Briggs Land Volume 1: State of Grace
Brian Wood, script; Mack Chater, art; Lee Loughridge, colors; Tula Lotay, chapter break art
Dark Horse Books, 2017
The largest secessionist community in the United States is Briggs Land, a community created by Jim Briggs: an uncompromising white supremacist serving a life sentence in a Federal penitentiary for attempting to assassinate the President of the United States. Jim has been running the community from prison, like a mafia boss. When his wife Grace decides to take over the community, she sets off a family and community crisis. These are people who believe that women should be subservient to men, and most of them are also racist to the core. Grace believes in the core values of independence from government and freedom from debt--a self-sufficient lifestyle--but not in violence, racism and hate.
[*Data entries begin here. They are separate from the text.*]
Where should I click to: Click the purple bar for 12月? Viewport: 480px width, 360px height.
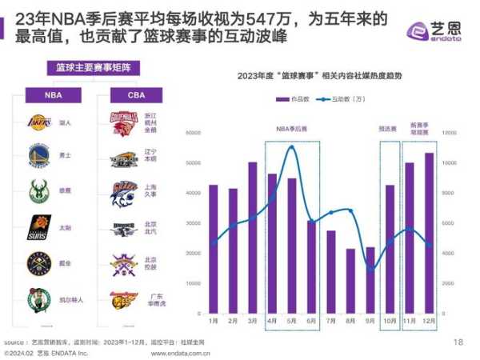tap(429, 233)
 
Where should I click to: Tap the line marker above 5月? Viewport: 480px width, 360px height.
tap(291, 148)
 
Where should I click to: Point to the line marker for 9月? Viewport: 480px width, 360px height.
tap(370, 270)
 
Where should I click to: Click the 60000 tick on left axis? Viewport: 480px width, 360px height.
tap(193, 133)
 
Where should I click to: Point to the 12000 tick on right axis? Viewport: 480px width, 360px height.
tap(449, 133)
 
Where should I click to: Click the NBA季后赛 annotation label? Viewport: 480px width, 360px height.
tap(292, 127)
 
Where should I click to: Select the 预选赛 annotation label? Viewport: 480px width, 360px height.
tap(390, 127)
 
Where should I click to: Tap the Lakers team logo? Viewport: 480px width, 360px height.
tap(39, 122)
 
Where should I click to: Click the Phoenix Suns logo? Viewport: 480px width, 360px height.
tap(39, 227)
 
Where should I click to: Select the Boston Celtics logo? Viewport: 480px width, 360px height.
tap(39, 298)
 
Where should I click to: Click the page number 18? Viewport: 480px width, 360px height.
tap(458, 342)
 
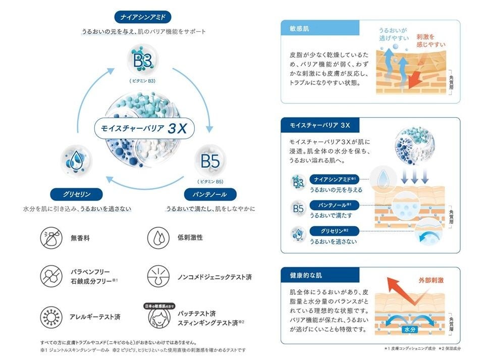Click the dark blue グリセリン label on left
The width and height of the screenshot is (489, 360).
77,194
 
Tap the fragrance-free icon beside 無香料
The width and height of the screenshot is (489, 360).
51,237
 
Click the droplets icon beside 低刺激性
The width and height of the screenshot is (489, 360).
158,237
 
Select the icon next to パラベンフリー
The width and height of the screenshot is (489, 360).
51,276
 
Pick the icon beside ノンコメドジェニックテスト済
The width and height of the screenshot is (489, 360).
158,276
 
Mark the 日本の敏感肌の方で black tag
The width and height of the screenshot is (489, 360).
158,306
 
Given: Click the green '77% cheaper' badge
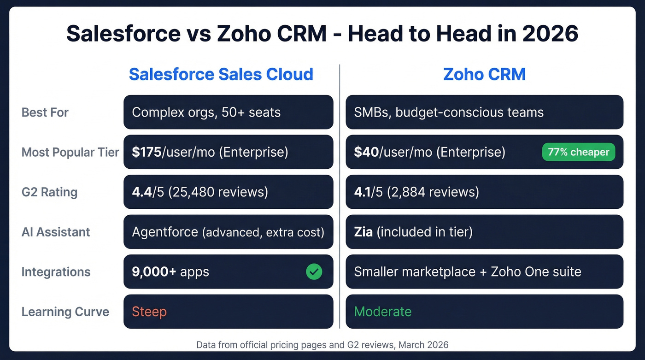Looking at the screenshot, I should pos(578,152).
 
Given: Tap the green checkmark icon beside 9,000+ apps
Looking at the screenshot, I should pos(314,272).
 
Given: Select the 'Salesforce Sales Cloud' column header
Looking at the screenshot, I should pos(221,74).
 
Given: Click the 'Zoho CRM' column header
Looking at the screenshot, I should pos(484,74).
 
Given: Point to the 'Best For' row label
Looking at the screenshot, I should pos(45,112).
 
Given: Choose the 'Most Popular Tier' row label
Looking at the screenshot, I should pos(70,152).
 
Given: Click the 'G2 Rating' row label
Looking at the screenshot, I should pos(49,192).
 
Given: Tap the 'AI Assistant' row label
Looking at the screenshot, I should pos(56,232).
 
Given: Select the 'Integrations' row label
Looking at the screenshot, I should pos(56,272).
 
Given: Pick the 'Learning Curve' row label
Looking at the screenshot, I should pos(65,312).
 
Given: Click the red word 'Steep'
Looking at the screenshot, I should pos(149,312).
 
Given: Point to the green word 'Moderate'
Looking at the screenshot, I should pos(382,312).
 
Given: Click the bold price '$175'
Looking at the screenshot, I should pos(147,152).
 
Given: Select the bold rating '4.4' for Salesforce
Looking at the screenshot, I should pos(141,192).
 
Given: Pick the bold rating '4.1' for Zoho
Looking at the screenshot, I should pos(363,192).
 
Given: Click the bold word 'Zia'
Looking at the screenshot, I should pos(363,232).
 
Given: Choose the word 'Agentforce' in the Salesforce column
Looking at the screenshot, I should pos(165,232).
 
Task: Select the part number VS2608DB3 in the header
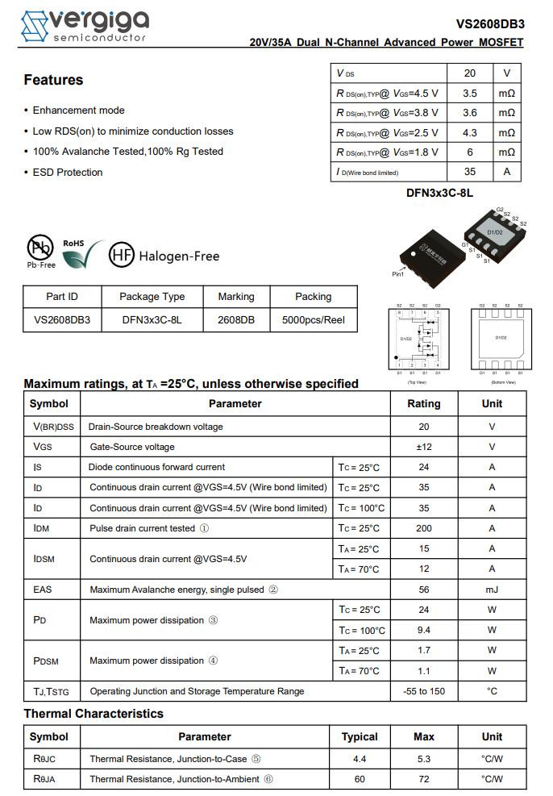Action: click(489, 24)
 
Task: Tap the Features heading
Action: click(53, 80)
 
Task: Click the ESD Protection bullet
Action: click(68, 172)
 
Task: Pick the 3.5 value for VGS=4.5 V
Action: click(470, 94)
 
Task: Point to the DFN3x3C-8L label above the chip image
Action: click(439, 194)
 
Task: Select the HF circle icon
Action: click(121, 255)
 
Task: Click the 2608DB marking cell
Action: click(236, 319)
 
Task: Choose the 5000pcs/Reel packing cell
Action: click(313, 319)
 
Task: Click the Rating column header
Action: click(423, 403)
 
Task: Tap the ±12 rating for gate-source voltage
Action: click(423, 447)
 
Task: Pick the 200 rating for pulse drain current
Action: click(423, 528)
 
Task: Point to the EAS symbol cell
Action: click(43, 590)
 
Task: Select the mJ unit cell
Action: click(492, 590)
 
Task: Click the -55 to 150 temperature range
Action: click(423, 691)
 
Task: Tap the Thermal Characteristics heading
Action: click(94, 714)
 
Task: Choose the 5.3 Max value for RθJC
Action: click(423, 759)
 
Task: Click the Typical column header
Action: click(360, 736)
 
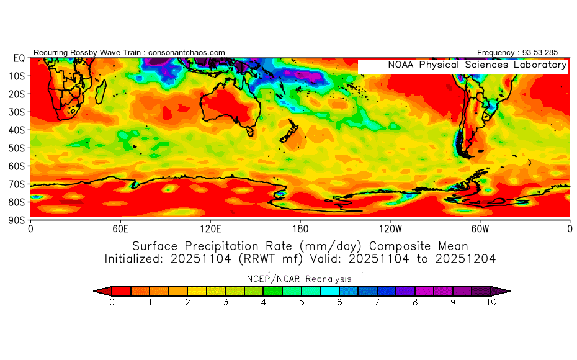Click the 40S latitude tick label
click(19, 130)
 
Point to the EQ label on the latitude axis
click(19, 58)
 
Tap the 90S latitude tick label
click(19, 220)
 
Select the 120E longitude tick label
click(210, 228)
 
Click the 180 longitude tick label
click(300, 228)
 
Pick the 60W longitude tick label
click(480, 228)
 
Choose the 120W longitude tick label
click(390, 228)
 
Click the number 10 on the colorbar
click(491, 302)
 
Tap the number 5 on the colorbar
click(302, 302)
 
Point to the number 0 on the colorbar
click(112, 302)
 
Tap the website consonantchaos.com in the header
click(187, 53)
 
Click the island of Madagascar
click(100, 93)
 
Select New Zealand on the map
click(289, 133)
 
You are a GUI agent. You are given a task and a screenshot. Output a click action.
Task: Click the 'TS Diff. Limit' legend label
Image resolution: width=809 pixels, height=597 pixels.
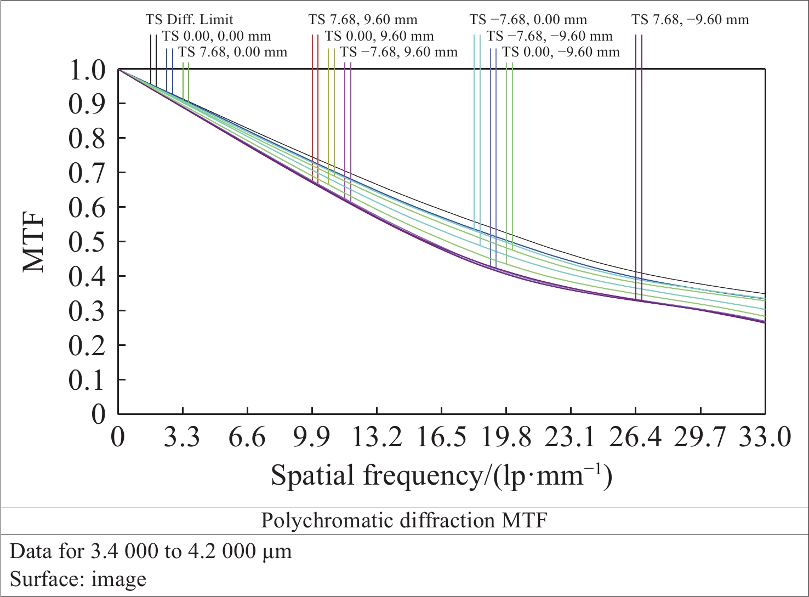tap(189, 20)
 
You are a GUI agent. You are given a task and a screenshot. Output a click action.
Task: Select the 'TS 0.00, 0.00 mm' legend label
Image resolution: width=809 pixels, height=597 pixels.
tap(217, 36)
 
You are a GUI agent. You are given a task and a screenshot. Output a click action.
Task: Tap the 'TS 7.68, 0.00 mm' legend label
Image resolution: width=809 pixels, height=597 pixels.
tap(233, 52)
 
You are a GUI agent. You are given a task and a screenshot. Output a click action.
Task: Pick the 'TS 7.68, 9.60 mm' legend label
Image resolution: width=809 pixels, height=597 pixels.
tap(363, 20)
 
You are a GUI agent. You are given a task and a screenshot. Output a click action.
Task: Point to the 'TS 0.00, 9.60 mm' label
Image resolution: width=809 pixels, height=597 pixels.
tap(379, 36)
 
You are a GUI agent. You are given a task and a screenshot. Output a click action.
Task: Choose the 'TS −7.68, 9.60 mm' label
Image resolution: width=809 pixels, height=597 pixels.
tap(399, 52)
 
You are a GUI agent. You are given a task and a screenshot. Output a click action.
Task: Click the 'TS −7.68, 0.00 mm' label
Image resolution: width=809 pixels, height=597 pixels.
tap(528, 20)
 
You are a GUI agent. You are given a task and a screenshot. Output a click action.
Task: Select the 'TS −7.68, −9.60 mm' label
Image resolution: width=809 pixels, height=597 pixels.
tap(550, 36)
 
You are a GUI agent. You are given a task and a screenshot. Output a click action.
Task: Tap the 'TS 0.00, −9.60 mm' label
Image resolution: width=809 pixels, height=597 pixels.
tap(561, 52)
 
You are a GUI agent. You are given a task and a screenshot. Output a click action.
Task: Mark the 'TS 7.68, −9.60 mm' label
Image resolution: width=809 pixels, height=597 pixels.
tap(690, 20)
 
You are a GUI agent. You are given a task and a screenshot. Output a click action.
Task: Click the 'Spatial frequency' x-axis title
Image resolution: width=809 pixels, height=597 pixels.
tap(441, 475)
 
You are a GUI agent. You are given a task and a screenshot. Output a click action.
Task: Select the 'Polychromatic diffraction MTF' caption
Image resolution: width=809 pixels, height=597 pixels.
tap(404, 520)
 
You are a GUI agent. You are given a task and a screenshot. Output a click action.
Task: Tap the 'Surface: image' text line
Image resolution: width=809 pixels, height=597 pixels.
tap(78, 579)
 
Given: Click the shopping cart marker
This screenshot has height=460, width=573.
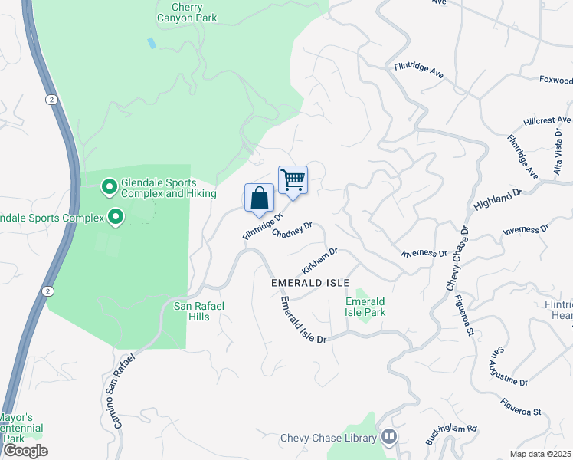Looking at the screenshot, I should point(293,180).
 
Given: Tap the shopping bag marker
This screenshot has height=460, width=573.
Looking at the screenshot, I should point(259,198).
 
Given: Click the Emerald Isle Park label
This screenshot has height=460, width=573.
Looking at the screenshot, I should point(365,307).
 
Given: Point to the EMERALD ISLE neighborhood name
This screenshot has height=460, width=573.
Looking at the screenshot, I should point(305,283).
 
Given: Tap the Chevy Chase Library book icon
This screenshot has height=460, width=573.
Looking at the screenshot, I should point(390,437).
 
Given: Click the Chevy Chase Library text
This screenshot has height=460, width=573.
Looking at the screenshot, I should point(329,438).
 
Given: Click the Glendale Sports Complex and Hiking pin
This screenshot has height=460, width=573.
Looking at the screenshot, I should point(110,186).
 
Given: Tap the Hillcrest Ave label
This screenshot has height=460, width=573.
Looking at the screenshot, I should point(548,121).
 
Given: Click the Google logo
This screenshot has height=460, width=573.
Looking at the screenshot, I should point(25,450).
She has her work cut out for her, to put it mildly. Her three sons are the first challenge (well, after dodging an assassination attempt ordered by her husband). Only one of the three is behind her from the start, and the eldest had expected to succeed his father as head of the community. There are also two rogue FBI agents in the mix. So Grace works to show the face of leadership to the community, while also working behind the scenes. The secret work may be the most important in the end. She begins to establish a new relationship with the women of Briggs Land, and races to outmaneuver her husband to divorce him and keep control of the Land.
So this is a rich narrative, with lots of moving parts. In some ways it recalls Wood's Vertigo series DMZ, but here the political aspects take place on a more intimate scale. Chater is a great partner in the story telling: his realistic style makes all of the characters distinctive, and his facial expressions aid the narrative. His style reminds me of frequent Wood collaborator Ryan Kelly. It took me awhile to catch up with the series, but I am looking forward to more.
I loved this book, and I loved vol. 2 every bit as much. I am really intrigued by stories of these militia groups, like the real-life Ruby Ridge, and the fictional Gerhardt family in Fargo Season 2. This book really scratched that itch. It's such a grey area, you find yourself kind of rooting for the bad guys in a way.